*Stored records*

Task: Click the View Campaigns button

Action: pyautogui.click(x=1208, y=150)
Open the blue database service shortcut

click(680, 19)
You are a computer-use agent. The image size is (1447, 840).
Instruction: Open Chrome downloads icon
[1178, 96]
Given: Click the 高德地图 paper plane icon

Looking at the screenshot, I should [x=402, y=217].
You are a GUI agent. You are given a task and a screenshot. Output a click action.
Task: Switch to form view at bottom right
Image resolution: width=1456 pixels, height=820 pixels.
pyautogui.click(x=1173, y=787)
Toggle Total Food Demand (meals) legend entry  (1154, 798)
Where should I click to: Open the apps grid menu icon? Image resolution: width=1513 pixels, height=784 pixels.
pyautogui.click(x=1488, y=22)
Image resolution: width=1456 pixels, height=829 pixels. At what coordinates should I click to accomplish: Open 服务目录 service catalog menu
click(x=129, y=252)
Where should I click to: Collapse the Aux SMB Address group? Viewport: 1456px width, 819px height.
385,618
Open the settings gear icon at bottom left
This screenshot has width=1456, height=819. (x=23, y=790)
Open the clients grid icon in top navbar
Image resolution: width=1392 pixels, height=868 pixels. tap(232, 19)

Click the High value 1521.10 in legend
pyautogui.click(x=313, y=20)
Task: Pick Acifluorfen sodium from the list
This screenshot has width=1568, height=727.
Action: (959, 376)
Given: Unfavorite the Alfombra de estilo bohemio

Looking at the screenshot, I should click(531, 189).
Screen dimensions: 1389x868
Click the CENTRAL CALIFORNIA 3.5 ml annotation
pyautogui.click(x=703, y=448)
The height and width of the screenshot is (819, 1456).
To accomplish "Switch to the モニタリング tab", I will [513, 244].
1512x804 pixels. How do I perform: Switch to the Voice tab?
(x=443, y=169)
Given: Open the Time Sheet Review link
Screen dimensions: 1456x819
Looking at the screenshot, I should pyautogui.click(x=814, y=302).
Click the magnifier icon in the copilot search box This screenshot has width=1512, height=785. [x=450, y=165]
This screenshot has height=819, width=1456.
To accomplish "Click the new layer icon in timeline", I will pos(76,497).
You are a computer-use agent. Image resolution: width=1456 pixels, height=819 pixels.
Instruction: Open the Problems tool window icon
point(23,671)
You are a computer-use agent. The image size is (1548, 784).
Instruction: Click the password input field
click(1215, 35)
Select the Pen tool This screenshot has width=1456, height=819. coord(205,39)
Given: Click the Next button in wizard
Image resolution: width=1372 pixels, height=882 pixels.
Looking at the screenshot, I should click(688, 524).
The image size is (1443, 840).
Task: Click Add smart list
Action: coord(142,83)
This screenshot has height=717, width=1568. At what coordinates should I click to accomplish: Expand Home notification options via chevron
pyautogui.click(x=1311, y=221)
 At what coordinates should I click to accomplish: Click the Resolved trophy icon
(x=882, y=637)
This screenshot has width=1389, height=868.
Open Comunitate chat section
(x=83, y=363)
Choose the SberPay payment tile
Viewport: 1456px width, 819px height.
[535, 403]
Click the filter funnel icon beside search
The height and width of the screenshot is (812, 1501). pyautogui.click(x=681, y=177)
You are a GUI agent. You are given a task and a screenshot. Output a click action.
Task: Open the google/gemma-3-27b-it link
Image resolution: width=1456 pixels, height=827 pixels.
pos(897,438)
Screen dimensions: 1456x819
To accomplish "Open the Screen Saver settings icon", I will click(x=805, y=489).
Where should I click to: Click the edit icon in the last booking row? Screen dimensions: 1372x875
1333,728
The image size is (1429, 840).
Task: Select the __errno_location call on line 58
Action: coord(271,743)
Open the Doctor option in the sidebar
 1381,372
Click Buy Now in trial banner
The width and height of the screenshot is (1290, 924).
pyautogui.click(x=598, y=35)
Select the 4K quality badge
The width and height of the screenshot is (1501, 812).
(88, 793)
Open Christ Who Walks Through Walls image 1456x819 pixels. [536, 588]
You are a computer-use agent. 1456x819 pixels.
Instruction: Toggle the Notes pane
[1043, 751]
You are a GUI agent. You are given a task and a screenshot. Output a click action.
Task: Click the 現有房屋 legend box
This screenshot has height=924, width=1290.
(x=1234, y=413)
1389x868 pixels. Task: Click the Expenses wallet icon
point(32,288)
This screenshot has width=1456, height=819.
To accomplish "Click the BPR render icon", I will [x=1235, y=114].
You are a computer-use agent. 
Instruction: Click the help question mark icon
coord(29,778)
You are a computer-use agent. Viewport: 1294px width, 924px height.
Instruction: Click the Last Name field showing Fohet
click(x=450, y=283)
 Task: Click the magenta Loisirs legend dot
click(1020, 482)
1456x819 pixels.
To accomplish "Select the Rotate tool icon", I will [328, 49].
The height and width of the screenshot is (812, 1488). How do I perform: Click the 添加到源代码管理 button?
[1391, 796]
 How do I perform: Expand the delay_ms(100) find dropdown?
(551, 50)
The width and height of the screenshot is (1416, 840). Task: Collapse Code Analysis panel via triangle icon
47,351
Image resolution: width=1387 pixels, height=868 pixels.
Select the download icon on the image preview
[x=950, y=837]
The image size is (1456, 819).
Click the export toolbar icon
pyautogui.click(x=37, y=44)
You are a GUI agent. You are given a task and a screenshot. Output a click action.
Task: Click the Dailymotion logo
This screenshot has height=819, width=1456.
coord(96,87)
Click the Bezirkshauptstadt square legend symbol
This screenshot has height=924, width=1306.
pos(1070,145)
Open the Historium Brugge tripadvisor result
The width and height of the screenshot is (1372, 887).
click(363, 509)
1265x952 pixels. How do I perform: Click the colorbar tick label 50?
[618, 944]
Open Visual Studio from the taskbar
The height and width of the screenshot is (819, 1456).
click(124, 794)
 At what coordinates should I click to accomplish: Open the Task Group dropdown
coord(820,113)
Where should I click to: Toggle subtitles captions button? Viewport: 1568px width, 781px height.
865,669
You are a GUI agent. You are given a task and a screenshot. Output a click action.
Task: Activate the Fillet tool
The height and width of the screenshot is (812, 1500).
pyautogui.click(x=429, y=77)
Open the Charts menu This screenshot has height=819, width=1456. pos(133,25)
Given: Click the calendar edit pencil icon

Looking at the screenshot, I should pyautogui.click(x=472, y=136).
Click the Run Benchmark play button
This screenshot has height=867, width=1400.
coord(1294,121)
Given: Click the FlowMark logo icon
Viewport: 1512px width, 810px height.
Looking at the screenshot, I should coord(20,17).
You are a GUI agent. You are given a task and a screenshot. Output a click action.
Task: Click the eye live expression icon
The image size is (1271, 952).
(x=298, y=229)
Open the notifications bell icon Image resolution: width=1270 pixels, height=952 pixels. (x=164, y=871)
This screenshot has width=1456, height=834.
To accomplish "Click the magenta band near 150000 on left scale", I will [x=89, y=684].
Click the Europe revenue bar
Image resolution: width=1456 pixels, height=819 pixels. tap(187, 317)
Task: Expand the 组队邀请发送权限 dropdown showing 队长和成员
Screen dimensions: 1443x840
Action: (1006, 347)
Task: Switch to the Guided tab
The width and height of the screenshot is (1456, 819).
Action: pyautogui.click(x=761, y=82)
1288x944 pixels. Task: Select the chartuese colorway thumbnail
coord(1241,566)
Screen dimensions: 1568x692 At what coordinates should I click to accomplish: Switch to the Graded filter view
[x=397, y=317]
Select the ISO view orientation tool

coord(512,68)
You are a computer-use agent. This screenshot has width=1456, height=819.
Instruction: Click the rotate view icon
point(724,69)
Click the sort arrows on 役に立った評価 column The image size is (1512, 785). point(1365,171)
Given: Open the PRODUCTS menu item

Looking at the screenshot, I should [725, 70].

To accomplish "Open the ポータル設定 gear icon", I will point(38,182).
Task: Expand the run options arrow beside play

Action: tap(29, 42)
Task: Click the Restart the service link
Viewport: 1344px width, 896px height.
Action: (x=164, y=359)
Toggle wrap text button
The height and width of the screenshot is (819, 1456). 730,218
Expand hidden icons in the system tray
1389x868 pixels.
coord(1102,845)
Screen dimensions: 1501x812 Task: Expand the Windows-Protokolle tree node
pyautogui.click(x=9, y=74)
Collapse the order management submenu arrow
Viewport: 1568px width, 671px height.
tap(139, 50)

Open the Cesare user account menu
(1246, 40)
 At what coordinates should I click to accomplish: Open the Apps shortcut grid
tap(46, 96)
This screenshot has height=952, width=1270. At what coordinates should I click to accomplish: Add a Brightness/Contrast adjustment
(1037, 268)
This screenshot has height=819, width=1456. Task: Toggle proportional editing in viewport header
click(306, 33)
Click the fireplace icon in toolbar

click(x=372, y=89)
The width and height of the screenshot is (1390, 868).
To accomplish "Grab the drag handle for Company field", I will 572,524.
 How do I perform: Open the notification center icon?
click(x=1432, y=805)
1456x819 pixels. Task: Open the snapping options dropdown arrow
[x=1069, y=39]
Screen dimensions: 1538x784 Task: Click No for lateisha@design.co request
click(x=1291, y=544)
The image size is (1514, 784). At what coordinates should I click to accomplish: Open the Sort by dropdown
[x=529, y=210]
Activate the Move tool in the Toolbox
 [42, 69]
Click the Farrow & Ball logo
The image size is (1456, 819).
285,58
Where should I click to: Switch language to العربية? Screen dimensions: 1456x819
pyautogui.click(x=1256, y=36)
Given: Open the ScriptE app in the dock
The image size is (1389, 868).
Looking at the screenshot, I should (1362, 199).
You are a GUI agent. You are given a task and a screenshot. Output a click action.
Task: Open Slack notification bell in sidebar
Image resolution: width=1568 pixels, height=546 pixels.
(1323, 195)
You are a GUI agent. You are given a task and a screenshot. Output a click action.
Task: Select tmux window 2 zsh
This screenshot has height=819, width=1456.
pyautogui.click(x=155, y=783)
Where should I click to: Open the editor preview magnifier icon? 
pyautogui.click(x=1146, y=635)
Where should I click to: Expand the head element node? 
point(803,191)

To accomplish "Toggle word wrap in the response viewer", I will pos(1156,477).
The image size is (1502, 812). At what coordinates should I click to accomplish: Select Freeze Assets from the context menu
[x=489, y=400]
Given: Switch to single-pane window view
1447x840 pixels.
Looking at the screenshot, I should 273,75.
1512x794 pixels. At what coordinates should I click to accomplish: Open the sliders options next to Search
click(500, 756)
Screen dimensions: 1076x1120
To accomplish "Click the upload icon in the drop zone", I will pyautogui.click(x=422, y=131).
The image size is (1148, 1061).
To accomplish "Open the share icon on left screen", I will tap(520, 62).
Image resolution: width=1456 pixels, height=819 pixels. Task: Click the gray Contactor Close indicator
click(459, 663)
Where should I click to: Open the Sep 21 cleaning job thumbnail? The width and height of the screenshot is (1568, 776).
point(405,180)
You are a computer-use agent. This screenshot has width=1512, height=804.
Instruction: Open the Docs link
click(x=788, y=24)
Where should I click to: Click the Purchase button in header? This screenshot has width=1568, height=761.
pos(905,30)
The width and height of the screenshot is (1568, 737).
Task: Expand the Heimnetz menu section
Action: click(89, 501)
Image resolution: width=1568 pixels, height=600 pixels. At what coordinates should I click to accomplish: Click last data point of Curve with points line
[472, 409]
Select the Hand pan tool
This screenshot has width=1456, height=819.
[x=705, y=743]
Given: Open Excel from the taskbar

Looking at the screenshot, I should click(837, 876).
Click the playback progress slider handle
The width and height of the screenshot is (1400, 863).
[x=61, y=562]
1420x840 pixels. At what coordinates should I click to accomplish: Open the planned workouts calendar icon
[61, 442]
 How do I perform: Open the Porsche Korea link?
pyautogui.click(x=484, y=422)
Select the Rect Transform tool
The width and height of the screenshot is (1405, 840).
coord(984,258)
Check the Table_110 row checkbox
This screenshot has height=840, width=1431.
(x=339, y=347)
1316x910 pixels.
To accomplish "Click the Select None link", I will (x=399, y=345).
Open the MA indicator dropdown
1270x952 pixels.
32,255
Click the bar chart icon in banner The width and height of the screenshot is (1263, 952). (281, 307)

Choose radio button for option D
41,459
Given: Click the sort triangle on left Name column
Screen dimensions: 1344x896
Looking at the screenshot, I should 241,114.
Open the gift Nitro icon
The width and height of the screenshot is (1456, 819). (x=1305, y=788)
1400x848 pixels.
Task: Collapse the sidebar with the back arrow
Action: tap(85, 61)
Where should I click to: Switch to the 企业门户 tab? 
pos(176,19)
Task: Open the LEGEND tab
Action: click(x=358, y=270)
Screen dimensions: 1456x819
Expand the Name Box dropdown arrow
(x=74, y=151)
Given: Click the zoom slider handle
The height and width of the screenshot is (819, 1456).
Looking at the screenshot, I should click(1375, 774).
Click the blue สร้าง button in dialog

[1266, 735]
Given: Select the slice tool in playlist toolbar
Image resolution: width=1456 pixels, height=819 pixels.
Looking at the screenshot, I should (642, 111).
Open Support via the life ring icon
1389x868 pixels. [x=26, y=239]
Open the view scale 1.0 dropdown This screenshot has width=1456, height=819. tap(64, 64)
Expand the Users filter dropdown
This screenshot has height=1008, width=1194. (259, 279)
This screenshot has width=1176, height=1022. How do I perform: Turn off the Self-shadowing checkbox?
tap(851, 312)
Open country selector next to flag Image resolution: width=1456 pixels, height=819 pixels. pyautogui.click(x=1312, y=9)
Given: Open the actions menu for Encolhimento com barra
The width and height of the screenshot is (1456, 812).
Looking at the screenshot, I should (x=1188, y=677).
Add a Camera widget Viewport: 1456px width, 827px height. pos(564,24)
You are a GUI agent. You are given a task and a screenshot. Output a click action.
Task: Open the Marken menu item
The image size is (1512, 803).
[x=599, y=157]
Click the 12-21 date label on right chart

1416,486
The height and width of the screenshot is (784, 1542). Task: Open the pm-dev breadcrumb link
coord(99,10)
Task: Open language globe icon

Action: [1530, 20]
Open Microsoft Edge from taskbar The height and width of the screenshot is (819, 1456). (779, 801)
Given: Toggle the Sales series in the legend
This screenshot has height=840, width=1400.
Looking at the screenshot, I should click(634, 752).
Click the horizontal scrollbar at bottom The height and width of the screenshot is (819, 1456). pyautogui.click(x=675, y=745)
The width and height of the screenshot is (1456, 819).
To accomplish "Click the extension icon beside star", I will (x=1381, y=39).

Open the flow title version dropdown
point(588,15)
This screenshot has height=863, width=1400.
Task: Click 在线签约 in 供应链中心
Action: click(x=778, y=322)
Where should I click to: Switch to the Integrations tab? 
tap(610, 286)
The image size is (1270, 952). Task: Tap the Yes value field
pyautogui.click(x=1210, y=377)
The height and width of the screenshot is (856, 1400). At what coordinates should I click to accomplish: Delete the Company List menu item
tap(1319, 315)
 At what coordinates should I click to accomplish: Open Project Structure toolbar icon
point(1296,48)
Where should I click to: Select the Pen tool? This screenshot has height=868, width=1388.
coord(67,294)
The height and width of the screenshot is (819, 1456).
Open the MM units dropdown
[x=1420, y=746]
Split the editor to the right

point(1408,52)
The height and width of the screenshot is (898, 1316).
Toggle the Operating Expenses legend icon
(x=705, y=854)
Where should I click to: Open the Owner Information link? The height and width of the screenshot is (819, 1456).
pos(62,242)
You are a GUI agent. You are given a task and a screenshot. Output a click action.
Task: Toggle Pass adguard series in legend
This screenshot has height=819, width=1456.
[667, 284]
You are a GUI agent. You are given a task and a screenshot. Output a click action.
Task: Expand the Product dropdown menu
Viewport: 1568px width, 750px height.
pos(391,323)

*HOW TO COMPLETE THIS TASK*
Filter the entries down to the lines that hold "scale". Copy those lines.

*SOLUTION FOR THIS EXERCISE*
To accomplish "Click the magenta band near 150000 on left scale", I will [x=89, y=684].
Open the view scale 1.0 dropdown This screenshot has width=1456, height=819. tap(64, 64)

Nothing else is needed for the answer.